Not everyone has the stomach to stay invested through decades of ups and downs or the luck to avoid retiring right when the market crashes (think 2008). That’s a risk Social Security doesn’t have.

Guaranteed Income vs. Investment Odds

Here’s the core difference: Social Security offers a guaranteed paycheck for life. Private investing offers chances and probabilities, not guarantees. Even the best mutual funds can lose value or stall.

If you’re a high earner who’s savvy with investments and plan to leave money behind, private investing might come out ahead. But for most people, Social Security is the only guaranteed, inflation-protected income they’ll get in retirement.

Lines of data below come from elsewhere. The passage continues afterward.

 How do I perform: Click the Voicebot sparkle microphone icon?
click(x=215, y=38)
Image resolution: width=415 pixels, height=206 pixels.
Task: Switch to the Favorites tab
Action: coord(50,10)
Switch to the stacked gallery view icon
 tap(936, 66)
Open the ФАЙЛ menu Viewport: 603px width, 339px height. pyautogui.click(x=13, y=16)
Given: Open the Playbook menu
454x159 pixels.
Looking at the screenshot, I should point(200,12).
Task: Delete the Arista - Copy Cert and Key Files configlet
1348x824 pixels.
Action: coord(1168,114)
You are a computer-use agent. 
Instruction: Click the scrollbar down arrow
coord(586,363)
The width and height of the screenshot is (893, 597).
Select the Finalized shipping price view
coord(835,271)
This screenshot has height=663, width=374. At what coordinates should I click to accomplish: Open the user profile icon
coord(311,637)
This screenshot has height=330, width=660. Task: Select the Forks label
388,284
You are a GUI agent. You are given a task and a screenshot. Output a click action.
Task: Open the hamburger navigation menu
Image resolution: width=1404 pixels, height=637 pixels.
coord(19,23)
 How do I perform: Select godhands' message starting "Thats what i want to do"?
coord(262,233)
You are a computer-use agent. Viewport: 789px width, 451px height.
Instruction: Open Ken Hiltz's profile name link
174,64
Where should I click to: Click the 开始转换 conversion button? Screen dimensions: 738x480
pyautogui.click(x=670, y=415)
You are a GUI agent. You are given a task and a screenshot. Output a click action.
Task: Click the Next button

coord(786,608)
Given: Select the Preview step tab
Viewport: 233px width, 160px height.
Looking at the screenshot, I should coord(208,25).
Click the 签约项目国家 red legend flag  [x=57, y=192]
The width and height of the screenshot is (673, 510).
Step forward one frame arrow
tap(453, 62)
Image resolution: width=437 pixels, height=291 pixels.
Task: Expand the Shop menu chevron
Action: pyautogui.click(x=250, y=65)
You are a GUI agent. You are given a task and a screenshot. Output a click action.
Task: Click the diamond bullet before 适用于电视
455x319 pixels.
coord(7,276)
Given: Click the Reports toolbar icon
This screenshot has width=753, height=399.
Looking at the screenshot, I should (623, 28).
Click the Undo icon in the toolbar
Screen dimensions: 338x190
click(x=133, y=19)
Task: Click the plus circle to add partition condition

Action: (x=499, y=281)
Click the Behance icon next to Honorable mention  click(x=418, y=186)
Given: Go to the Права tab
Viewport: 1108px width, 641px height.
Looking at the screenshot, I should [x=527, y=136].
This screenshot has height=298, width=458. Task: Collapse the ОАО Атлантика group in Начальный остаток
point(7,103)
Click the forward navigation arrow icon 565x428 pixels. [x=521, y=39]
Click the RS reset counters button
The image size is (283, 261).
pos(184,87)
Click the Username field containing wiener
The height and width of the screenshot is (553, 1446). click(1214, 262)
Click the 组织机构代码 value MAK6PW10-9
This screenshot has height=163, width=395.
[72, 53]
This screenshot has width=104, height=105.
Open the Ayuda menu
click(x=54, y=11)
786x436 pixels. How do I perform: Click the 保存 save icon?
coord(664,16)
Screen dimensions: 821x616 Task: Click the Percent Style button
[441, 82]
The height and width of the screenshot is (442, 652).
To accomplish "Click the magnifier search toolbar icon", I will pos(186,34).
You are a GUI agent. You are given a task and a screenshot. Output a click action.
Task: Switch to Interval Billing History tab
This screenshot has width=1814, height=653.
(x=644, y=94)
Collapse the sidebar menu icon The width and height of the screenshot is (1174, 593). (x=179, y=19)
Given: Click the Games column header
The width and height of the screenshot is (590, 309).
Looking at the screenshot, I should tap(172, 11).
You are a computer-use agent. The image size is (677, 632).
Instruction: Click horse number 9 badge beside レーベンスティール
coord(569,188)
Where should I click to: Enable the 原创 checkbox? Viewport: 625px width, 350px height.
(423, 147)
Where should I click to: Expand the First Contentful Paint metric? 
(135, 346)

When Mom’s Argument Makes Sense

I don’t want to dismiss my mom’s point altogether. There are two real exceptions:

  • If you’re wealthy and pass away early: You might get less out of Social Security than you paid in. The system’s designed to help those with long lives and lower earnings, so high earners with shorter lifespans effectively subsidize others.
  • Leaving an inheritance: Social Security benefits generally stop when you pass (aside from limited survivor benefits), so it doesn’t build wealth you can pass down. Private investments can.

The Biggest Risk: Running Out of Money

It’s easy to say “I could’ve done better” during a bull market, but living a long time isn’t guaranteed. You might live into your 90s or beyond, with unexpected health costs. Social Security adjusts for inflation and keeps paying no matter what. That steady monthly check isn’t flashy, but for most people, it’s a lifeline.

What About Social Security’s Future?

We can’t ignore that Social Security faces funding challenges. The trust fund might run out by the 2030s, after which benefits could be cut to about 80% of what’s promised unless Congress acts. How and when that happens is uncertain.

Still, private investments have their own risks—market crashes, inflation, fraud. Social Security’s potential issues are political, not mathematical, which makes retirement planning tricky but doesn’t mean you should dismiss it.

What Works Best? A Mix of Both

From what I’ve seen, the smartest retirement plans combine both Social Security and private savings. Social Security provides a guaranteed foundation. Your own investments offer growth and flexibility on top of that. Relying on just one is a gamble.

So, Who’s Right? My Mom or Me?

If you’re a disciplined, high-earning investor who dies young, maybe investing privately would have worked out better. But most people aren’t in that boat. Most people benefit from Social Security’s steady guarantees, even if it doesn’t make them rich.

I respect my mom’s perspective, but I think she undervalues the peace of mind that comes with guaranteed income, protection from risk, and insurance against outliving your money. I’ve seen too many folks run out of savings in retirement to ignore that.

In the end, Social Security probably won’t make you wealthy. But for most of us, it’s what keeps us from being broke. And that’s a tradeoff worth having.